- Description of the task: Each record below gets repeated exactly, and pictures stay out of the copy.

- Saved entries:
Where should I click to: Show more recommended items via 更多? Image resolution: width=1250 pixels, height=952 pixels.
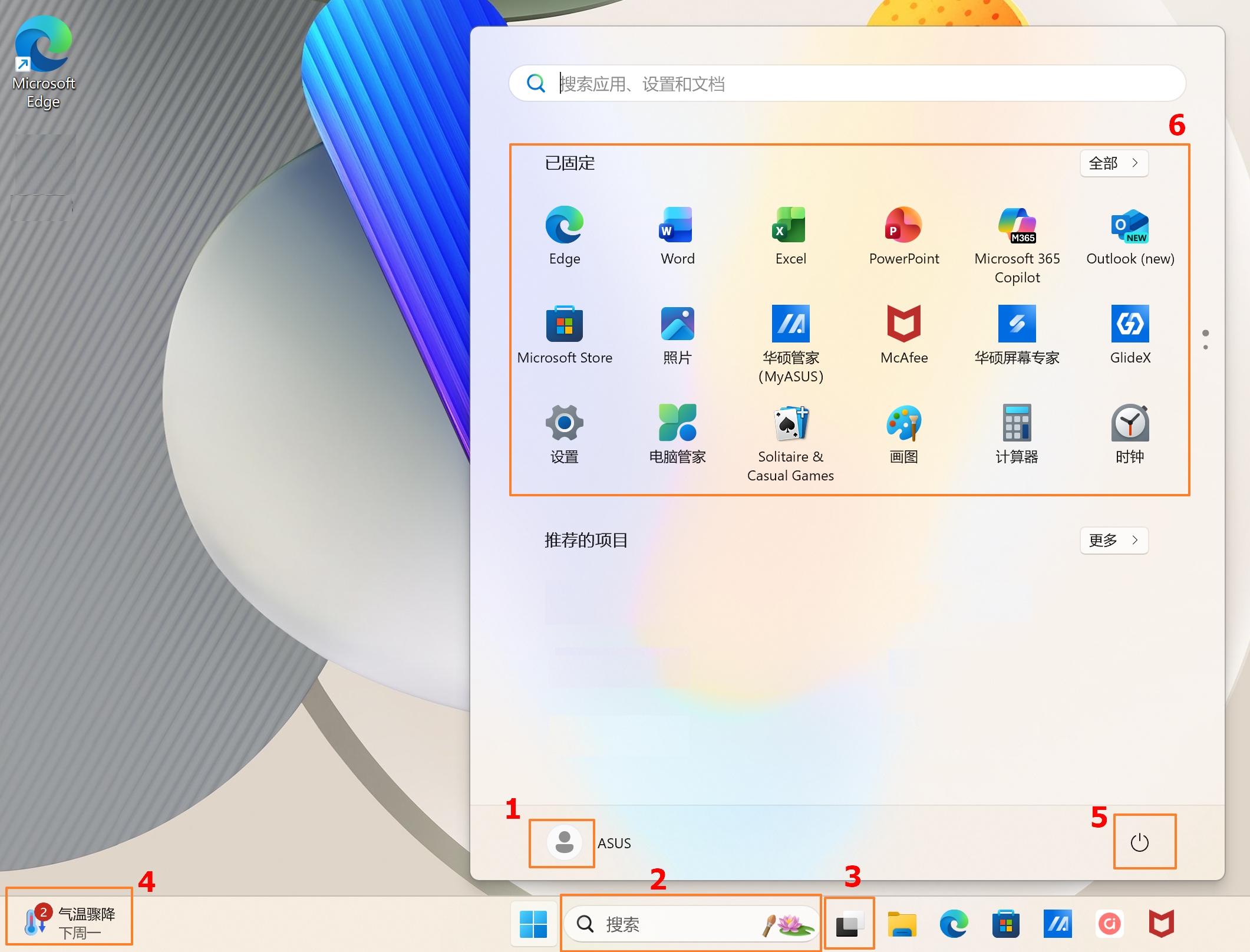(x=1113, y=540)
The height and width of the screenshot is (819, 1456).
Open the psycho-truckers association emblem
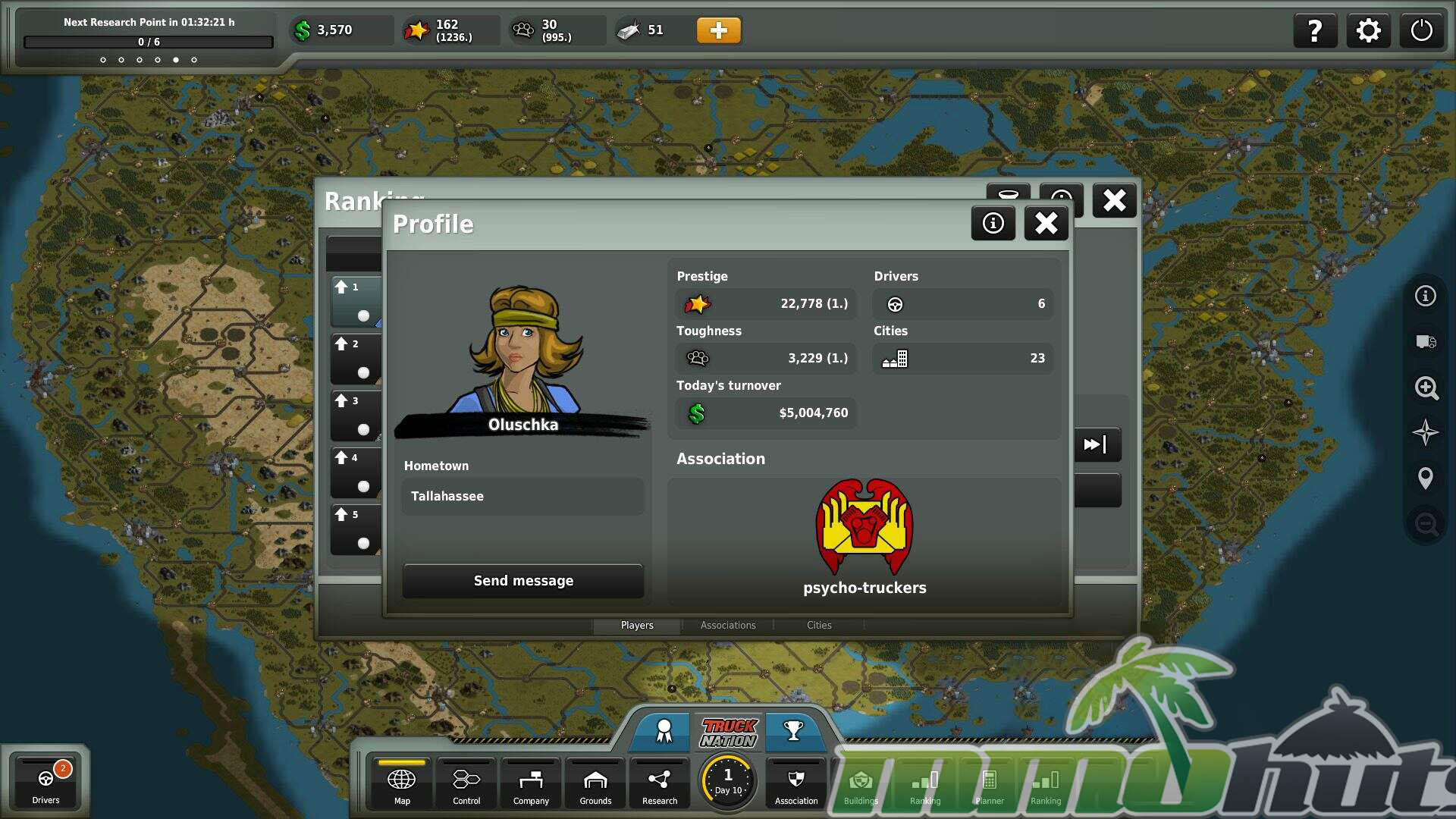(x=864, y=527)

- Exercise output:
Where should I click to: Show more recommended items via 更多? Image resolution: width=1250 pixels, height=952 pixels.
(x=1113, y=540)
The height and width of the screenshot is (819, 1456).
Open the psycho-truckers association emblem
(x=864, y=527)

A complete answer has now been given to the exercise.